新年度がはじまる前に、メンバーを全員集め、一年を通じて取り組む改革のテーマを、私から発表します。そして、そのテーマについて取り組む内容をペアで検討してもらい、メンバーから発表してもらいます。そして改めてどのテーマのプロジェクトを自分が担当し、オーナーとなりたいか希望を募ります。発表した内容と同じでなくても構いません。そのプロジェクトオーナーのことを「社長」と呼ぶことにしたため、「社長制度」という名前にしています。「社長」という呼び名はメンバーからのリクエストで決まりました。「取締役」と呼ぶのが良いかなと思っていた私も、このときはメンバーの意思を優先しました。でも改めて、そうしてよかったと思っています。大切なのは意思決定する経験を多く積ませることです。

日々の活動では、そのプロジェクトの進捗等を定例会議で議論を交わしながら推進してもらうわけですが、もちろん改善も必要になります。皆の意見をもとに、最終的にどうするかを意思決定してもらいます。ただし、意思決定する経験がまだ不足しているので、迷っているときや意思決定が甘いと感じたときは、何回かに一回に留める前提で、私から「意思決定はこんな視点ですることがあるよ」とアドバイスするようにしています。言い過ぎもよくなく、言わな過ぎるのもよくないので。また「管理職の意見を否定しても良い。決めるのはあなたです」というスタンスを続けています。2019年1月のwevoxの結果では、「職務」というカテゴリーにある「裁量」という小項目の値は、最大値の“100です。最初は信じられず、メンバーに「本当?」と思わず聞いてしまいましたが、「業務の役割において裁量感は十分感じている」と回答をもらえました。

ーなるほど、それで最終的に決めるのは「社長」であるメンバー、ということですね。そのプロジェクトにおいては、菊田さんは上長として振る舞うのではなく、一人のメンバーとして振舞っている。

はい、そういう接し方になるよう、意識しています。そうやって、メンバーが自分で意思決定をする機会を創る。そうすると、「自分が主人公だ」という気持ちが生まれ、それが走るエネルギーに転換される。あるいは、責任感が生じることでエネルギーに転換される、という人もいます。こうしたプロジェクトを続けることで、成長も実感できるでしょう。そういう仕組みとしての「社長制度」です。

ー従来の営業活動と並行して、自分が全て意思決定するプロジェクトを用意する。それによって、裁量を増やし、やりがい、成長実感を醸成する。すごく理にかなった仕組みだと思います。その他、実感している成果はありますか?

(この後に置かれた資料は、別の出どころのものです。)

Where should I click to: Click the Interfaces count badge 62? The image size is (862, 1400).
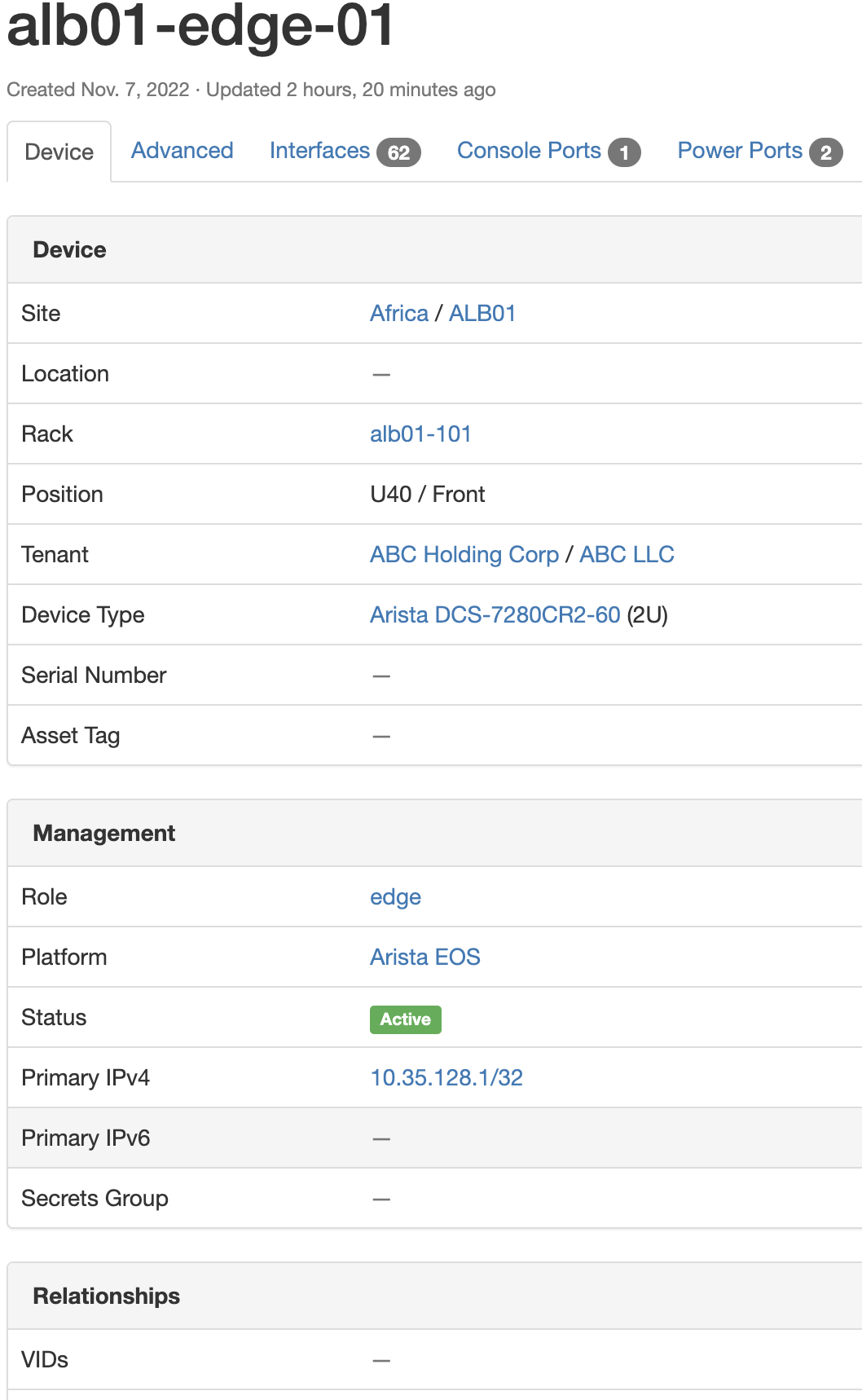pos(398,152)
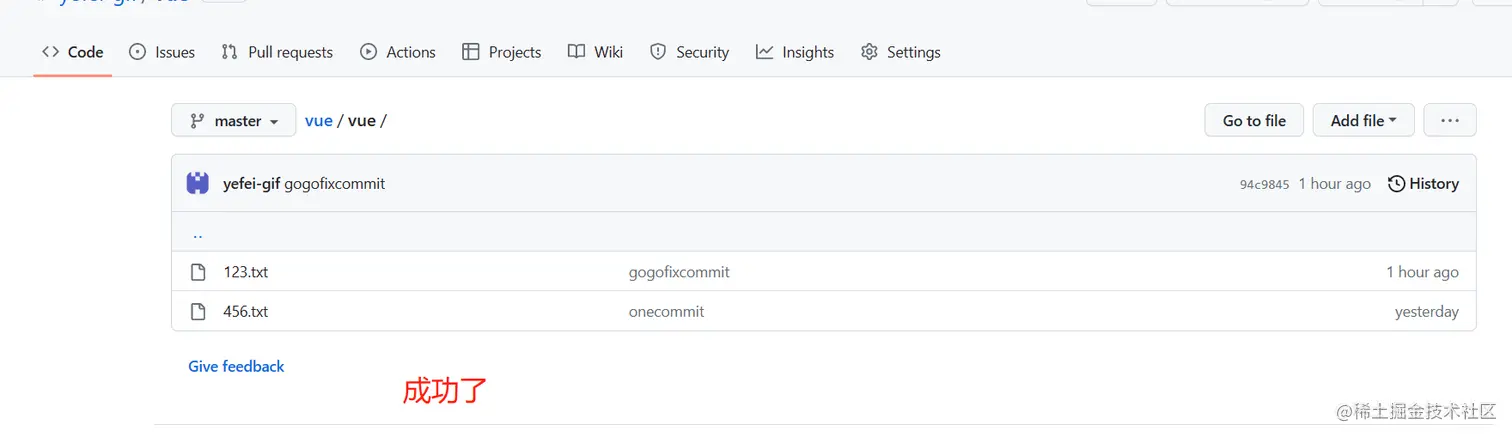Open the Issues tab
This screenshot has height=437, width=1512.
[x=162, y=52]
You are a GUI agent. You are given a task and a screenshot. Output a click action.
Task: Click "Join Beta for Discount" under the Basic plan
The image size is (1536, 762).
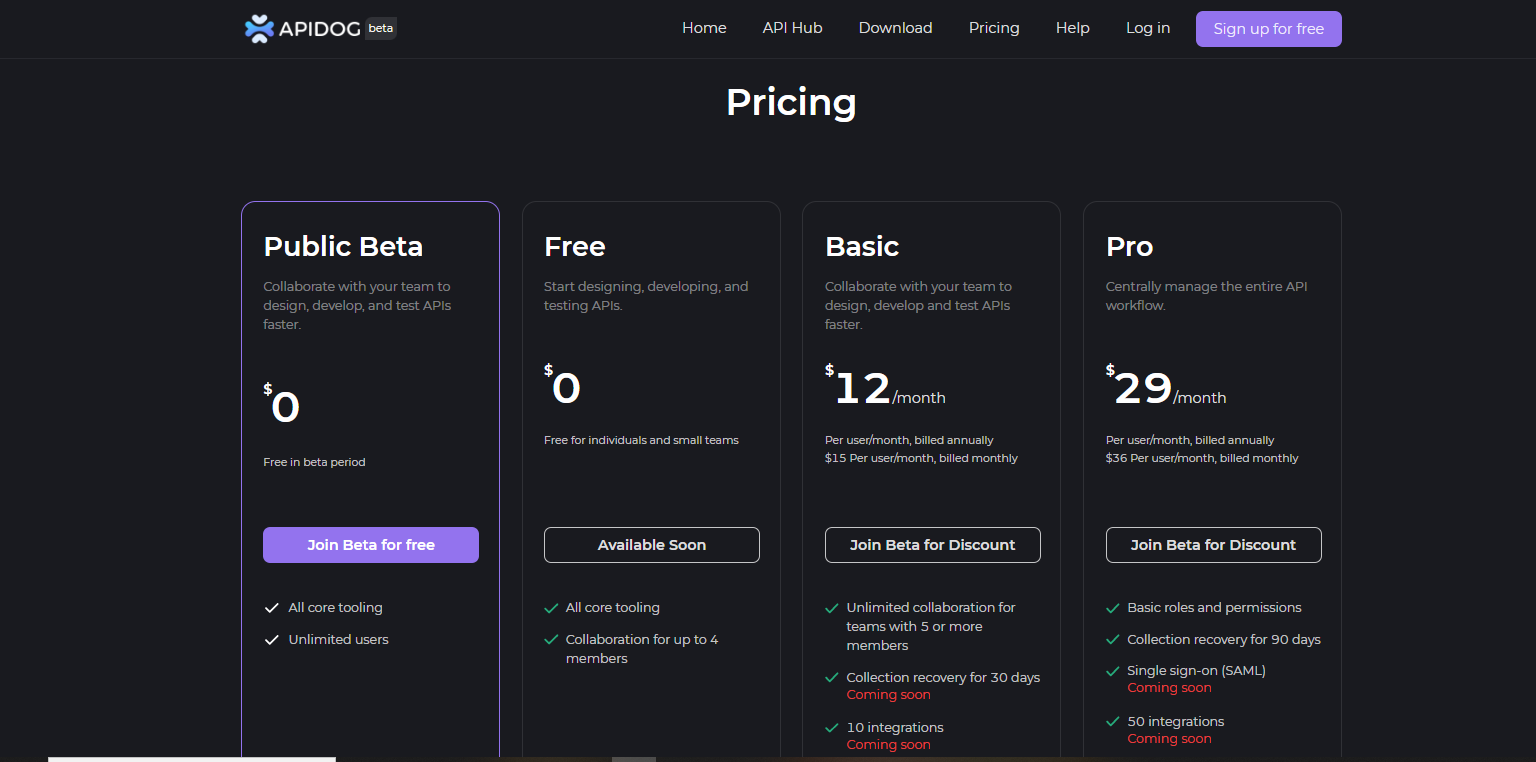[932, 545]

一番変わったのがメンバー同士の関係ですね。プロジェクトを進める中で、何かアイデアが必要なとき、すぐに他のメンバーに相談し、意見を求めるようになりました。「社長制度」があることで、メンバーは「みんなを巻き込むこと」が気兼ねなくできるようになりました。些細なことのようで、これが自然とできるとできないとでは、チーム力においては大きな違いです。特に「困難時の支援」のエンゲージメントスコアは97と非常に高い状態になりました。

ー素晴らしい結果ですね。

あと少し話は逸れますが、エンゲージメントという観点で、上司である私との関係性で一つ気付きがありました。

ーなんでしょうか?

実は、私が少し前にプライベート中のゴルフで骨折してしまい、2か月ほど出社ができず、自宅からリモートで会議や進捗確認など諸々のコミュニケーションを行うことになりました。オンライン通話やメールなどで仕事をしていましたが、ほとんど支障がなく仕事することができました。その間のエンゲージメントスコアも下がることはありませんでした。「あ、エンゲージメントって耐久性があるものなんだ。決して一時的に高まってすぐしぼんでしまうようなものじゃないんだな」っていうのを実感したんです。遠隔で仕事をしても、これまで一緒に作ってきたエンゲージメントが高い組織であれば、多少困難な状況があってもすぐに乗り越えられる力強いものだと感じました。

ーそもそものエンゲージメントの価値にも気付いたんですね。

私自身、「社長制度」を始めたり、リモートでの仕事を経験したり、メンバーとの接し方を改めて考え直す大きな意味を持った一年になっています。

ー他の企業が参考するとして、どういうポイントに気を付ければいいでしょうか? 社内プロジェクトのリーダーにメンバーをアサインする、という取り組み自体は比較的多くの会社が実践していますが、うまくいかないという話もよく聞きます。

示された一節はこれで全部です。